The group says that stringent digital rights management technology
will be harmful to online freedom and prevent many users from getting
access to important content.
The EFF is most concerned about the W3C HTML working group's
acceptance of a draft standard that "includes discussion" of a
technology called encrypted media extensions. Essentially, says EFF
international director Danny O'Brien, this builds DRM into the fabric of
what was supposed to be the underpinning for the open Web.
"This proposal stands apart from all other aspects of HTML
standardization: it defines a new 'black box' for the entertainment
industry, fenced off from control by the browser and end-user," he said
in a statement.
The group's formal complaint
focuses both on what it says is the unusual nature of the EME proposal
and the danger that setting this precedent would entail. Depriving users
of their full freedom of choice has follow-on effects that undermine
the HTML5 standard's stated goal of becoming an open fabric for the Web.
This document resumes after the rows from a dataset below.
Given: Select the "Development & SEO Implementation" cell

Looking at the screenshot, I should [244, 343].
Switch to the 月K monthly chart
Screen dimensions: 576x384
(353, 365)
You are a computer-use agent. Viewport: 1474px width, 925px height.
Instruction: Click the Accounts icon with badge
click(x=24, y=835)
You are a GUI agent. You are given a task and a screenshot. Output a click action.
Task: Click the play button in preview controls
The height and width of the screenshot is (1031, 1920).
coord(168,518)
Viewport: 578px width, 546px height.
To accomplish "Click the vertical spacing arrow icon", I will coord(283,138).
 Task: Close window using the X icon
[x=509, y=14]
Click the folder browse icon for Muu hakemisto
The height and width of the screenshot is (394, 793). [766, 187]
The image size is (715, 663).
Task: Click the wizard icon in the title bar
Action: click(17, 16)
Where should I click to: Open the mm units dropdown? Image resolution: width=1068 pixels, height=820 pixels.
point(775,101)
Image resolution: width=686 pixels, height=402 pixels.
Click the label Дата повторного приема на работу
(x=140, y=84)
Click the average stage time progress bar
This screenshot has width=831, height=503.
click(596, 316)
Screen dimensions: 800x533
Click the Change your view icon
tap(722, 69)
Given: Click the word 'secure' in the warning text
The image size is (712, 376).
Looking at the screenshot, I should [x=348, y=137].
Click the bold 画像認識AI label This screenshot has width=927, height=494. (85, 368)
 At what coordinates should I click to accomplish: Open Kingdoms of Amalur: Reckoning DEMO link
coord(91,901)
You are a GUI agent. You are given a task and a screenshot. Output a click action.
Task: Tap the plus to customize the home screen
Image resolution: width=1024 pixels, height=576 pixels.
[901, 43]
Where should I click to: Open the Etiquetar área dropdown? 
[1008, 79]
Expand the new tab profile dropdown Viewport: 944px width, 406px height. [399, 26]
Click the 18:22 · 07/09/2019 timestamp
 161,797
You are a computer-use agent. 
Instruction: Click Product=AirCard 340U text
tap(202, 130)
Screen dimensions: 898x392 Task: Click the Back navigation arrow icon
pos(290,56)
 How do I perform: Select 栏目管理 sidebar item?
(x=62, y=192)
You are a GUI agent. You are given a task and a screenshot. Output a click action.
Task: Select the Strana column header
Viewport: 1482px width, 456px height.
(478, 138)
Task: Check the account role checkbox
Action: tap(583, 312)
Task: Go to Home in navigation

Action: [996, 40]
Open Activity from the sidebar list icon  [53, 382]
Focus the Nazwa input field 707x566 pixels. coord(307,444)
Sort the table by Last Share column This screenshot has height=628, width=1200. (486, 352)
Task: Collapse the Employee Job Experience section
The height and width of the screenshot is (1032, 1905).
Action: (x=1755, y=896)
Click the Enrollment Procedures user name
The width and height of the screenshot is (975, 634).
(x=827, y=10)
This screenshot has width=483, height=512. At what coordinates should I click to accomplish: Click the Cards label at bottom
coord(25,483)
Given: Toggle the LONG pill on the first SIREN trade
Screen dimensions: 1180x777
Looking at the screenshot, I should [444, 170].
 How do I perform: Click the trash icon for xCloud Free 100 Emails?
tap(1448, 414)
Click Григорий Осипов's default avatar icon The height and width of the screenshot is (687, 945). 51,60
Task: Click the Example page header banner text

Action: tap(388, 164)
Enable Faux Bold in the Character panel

"Content producers will choose to prefer some clients over others,
influencing the future development of the Web along narrower lines, via
standards that were originally intended to provide flexibility to all
participants in the Web environment," the complaint said.
What's more, according to the EFF, "the mechanisms proposed here are
likely to be a floor, not a ceiling," meaning that content providers are
likely to feel free to impose further restrictions over time. And the
group contends that existing authentication mechanisms -- like
certificates and TLS, among others -- already solve many of the problems
EME is supposed to address.
W3C chief executive Jeff Jaffe said at the time the draft was
published that the inclusion of EME is meant to protect the ability of
content creators to be compensated for their work.
"Without content protection, owners of premium video content --
driven by both their economic goals and their responsibilities to others
-- will simply deprive the Open Web of key content. Therefore, while
the actual DRM schemes are clearly not open, the Open Web must
accommodate them as best possible, as long as we don't cross the
boundary of standards with patent encumbrances; or standards that cannot
be implemented in open source," he wrote.